Le lendemain, ça ne va pas traîner. A neuf heures du matin on vient me chercher pour voir un monsieur qui m’attend chez le commandant. Quand j’arrive, le policier reste dehors et je me trouve devant une personne de près de soixante ans, vêtue de gris clair, cravatée de gris. Sur la table, un grand chapeau en feutre gris, genre cow-boy. Une grosse perle grise et bleu argent s’avance comme dans un écrin portée par la cravate. Cet homme maigre et sec ne manque pas d’une certaine élégance.

— Bonjour, Monsieur.

— Parlez-vous français ?

— Oui, Monsieur, je suis libanais d’origine. Je vois que vous avez des pièces d’or de cent pesos, je suis intéressé. En voulez-vous cinq cents pour chacune ?

— Non, six cent cinquante.

— Vous vous êtes mal renseigné, Monsieur ! Leur prix maximum par pièce est de cinq cent cinquante.

— Ecoutez, comme vous les prenez toutes, je vous les donne à six cents.

— Non, à cinq cent cinquante.

Bref, on tombe d’accord à cinq cent quatre-vingts. Marché conclu.

— Qué han dicho ? (Qu’avez-vous dit ?)

— Le marché est conclu, commandant, à cinq cent quatre-vingts. La vente se fera après midi.

Il part. Le commandant se lève et me dit :

— Très bien, alors combien pour moi ?

— Deux cent cinquante par pièce. Vous voyez, je vous donne deux fois et demie ce que vous vouliez gagner, cent pesos par pièce.

Il sourit et dit : « L’autre affaire ? »

— D’abord que le consul soit là après midi pour toucher l’argent. Quand il sera parti je te dirai la deuxième affaire.

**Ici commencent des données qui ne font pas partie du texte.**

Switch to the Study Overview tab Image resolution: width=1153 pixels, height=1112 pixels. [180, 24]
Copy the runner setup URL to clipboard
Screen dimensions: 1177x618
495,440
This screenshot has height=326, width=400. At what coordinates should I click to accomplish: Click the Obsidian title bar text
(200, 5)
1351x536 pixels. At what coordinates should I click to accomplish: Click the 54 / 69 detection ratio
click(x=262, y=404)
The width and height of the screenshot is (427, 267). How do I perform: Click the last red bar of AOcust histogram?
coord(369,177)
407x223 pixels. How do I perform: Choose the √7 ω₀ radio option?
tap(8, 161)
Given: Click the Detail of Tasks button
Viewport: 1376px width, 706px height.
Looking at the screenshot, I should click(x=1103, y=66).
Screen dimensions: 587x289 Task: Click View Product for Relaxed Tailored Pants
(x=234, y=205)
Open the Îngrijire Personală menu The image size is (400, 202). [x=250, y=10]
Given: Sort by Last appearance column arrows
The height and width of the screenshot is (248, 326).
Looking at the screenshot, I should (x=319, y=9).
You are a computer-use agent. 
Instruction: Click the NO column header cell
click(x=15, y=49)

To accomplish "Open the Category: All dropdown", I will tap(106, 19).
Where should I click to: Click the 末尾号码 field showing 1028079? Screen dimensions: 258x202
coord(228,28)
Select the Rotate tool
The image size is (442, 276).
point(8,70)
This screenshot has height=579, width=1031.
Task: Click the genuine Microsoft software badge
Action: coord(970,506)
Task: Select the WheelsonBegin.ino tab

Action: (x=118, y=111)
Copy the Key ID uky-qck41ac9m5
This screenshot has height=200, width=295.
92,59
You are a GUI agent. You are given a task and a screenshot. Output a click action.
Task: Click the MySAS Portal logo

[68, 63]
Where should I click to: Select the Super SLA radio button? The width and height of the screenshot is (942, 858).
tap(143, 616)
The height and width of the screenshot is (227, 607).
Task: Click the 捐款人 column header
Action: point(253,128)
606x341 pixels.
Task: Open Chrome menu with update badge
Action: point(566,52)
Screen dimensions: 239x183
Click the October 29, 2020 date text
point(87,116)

— C’est donc vrai qu’il y en a une autre ?

— Tu as ma parole.

— Bien, ojalá (que ce soit vrai).

A deux heures, le consul et le Libanais sont là. Ce dernier me donne vingt mille huit cents pesos. J’en remets douze mille six cents au consul et huit mille deux cent quatre-vingts au commandant. Je signe un reçu au commandant comme quoi il m’a remis mes trente-six pièces de cent pesos en or. Nous restons seuls, le commandant et moi. Je lui raconte la scène de la Supérieure.

— Combien de perles ?

— Cinq à six cents.

— C’est une voleuse, cette Supérieure. Elle aurait dû te les rapporter ou te les faire envoyer, ou les remettre à la police. Je vais la dénoncer.

— Non, tu vas aller la voir et tu lui remettras une lettre de ma part, en français. Avant de parler de la lettre, tu demanderas qu’elle fasse venir l’Irlandaise.

— Je comprends : c’est l’Irlandaise qui doit lire ta lettre écrite en français et la lui traduire. Très bien. J’y vais.

— Attends la lettre.

— Ah, c’est vrai ! José, prépare la voiture avec deux policiers ! » crie-t-il par la porte entrouverte.

Je m’installe au bureau du commandant et, sur le papier à en-tête de la prison, j’écris la lettre suivante :

« Madame la Supérieure du couvent,

« Aux bons soins de la bonne et charitable sœur irlandaise,

« Quand Dieu m’a conduit chez vous où je croyais recevoir l’aide à laquelle tout persécuté a droit dans la loi chrétienne, j’ai eu le geste de vous confier un sac de perles de ma propriété afin de vous donner confiance que je ne partirais pas clandestinement de votre toit qui abrite une maison de Dieu. Un être vil a cru de son devoir de me dénoncer à la police qui m’a rapidement arrêté chez vous. J’espère que l’âme abjecte qui a commis ce geste n’est pas une âme qui appartient à une des filles de Dieu de votre maison. Je ne peux pas vous dire que je le ou la pardonne, cette âme pourrie, ce serait mentir. Au contraire, je demanderai avec ferveur que Dieu ou l’un de ses saints punisse sans miséricorde la ou le coupable d’un péché aussi monstrueux. Je vous prie, Madame la Supérieure, de remettre au commandant Cesario le sac de perles que je vous ai confié. Il me les remettra religieusement, j’en suis certain. Cette lettre vous servira de reçu.

« Veuillez, etc. »

Le couvent étant à huit kilomètres de Santa Marta, la voiture revient une heure et demie après. Le commandant m’envoie chercher.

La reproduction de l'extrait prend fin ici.